なにもかもを・・わたしにゆだねた―――愛しい・・妃よ・・・
そなたの全ては私のものだ・・・・・私だけの・・・・・・



そっとあらわになったままの細い肩に薄い上掛けをかけてやる
静かな部屋に響く、甘美なるその衣擦れの音・・・

そなたの姿のある世界は全てが天上界のように思える・・
女神が地上に・・我が傍らにまどろみにきているような・・そんな情景
薄い紗をわずかにまとわせ、甘い吐息でやすらぐ姿・・・
愛し合ったときとはうって変わったその幼い顔
松明火に揺れて淡い光をはなつ黄金の髪
扇のようにひろがりうねり、その裸身の神秘的さを更に引き立てている―――

「・・・・・・・メン・・フィス・・?」

ふわりとふいにその眼が開かれ、夜明けのナイルのような美しい青い輝きがきらめいた
わたしと視線が合うと・・先程の自分を思い出してか、恥ずかしそうに・・・あわく頬をそめた


いとしいやつよ――


静かにその髪をなでてやる

「すまぬ・・・起こしてしまったか・・・?」
「・・・・眠れないの?」
「・・・疲れたであろう・・・休め・・・」
「・・・メンフィスは?」
「そなたを・・・・・みていたい・・」
「え・・?」
「ずっと・・・・  さあ、眠るがよい・・・」
「ん・・・でも・・・・・・もうすぐ夜明けでしょう・・・?・・・わたしもそんなに・・眠っていられないわ・・・・・・・また・・すぐに・・起きなきゃいけないのに・・・・」
ふっとメンフィスは微笑んだ
「安心いたせ。明朝の予定はなにもない。宴に出る必要もない。・・・・・明日はそなたと二人きりで過ごすのだから」
「・・・ほんとうに?」
「ああ。・・・だから・・なにも心配せずともよい。さあ・・・ゆっくり休め。わたしも・・ずっとここにいる・・。」




―――確かに婚儀前から何かと忙しい日々ではあった。


メンフィスにとっては日常茶飯事でも、大勢の外国の賓客との交歓会・儀式や宴の連続・朝から晩までのこうした対応は、王家のしきたりに慣れていないキャロルにしてみればさぞかし緊張ばかりの息詰まる毎日だったことだろう・・・・。

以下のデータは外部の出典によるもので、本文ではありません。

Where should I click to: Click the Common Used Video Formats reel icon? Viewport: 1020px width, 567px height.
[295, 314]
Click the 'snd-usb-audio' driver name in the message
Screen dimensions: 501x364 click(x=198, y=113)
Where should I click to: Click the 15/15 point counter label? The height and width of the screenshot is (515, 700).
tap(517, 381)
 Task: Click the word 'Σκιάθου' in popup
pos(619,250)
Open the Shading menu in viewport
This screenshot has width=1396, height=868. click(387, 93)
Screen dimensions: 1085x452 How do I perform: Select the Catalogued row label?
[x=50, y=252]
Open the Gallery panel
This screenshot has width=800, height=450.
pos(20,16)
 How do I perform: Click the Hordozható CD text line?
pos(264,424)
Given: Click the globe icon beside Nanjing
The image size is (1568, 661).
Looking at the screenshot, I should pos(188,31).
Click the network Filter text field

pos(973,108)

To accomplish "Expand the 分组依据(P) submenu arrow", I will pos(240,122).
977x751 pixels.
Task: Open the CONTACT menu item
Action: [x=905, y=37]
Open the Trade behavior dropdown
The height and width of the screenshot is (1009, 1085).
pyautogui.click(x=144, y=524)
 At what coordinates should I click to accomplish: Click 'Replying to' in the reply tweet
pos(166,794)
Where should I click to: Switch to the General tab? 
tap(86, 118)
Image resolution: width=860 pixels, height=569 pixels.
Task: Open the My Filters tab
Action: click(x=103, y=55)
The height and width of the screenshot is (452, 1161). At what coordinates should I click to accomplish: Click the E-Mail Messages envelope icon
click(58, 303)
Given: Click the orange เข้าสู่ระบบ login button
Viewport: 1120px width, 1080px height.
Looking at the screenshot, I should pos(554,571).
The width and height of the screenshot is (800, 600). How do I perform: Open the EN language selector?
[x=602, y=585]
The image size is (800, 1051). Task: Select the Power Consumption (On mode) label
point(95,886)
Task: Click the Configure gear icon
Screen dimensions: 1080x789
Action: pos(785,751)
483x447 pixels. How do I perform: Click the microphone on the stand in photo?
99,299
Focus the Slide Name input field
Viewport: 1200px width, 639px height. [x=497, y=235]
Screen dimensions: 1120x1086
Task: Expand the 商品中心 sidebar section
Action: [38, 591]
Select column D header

(加えて・・・昨夜、今宵と・・眠る間もなく私にこれほど抱かれつづけたのだから・・・・)


本当の所、明朝に各国使者との対応がないわけではなかった。
だが、絶対にやらねばならぬほど重要なものでもない。

(ふっ・・・・・2日酔いか・・・・それもよかろう)


なによりも今は・・愛しい者の為に・・少しでも長くやすらげる時間を作ってやりたかった・・・・
新婚の夢にまどろむ幸せを、叶う限り与えてやりたい・・


「・・・・うん・・・そうな・・の・・・?・・・じゃあ・・本当に少し・・眠って・・いい・・」

次の日への安心からか、嬉しそうなほほえみを浮かべて、甘えるようにメンフィスの胸に手を当てた。

「・・・うむ・・・・」


正直心底ほっとしたのだろう・・・
メンフィスの身体に抱きつくように身を寄せたまま
キャロルはまたたく間に眠りの波へ落ちていった。

「ふ・・・・」

小さな微笑がメンフィスの口元を彩る
そして、メンフィスもしっかりと腕を回して、大切に大切にキャロルを抱きしめた。
暖かい素肌が直接に触れ合う
またしてもメンフィスの中で何かがはじけてしまいそうになってしまったが・・・


幸せそうに寝息をたててキャロルは眠っている。
子供のような無垢な顔をして・・・・


「すっかり安心しきりおって・・・・・」


わずかに苦笑しながら、メンフィスはいつまでもいつまでも・・
・・・その穏やかであどけない顔を見つめつづけていた。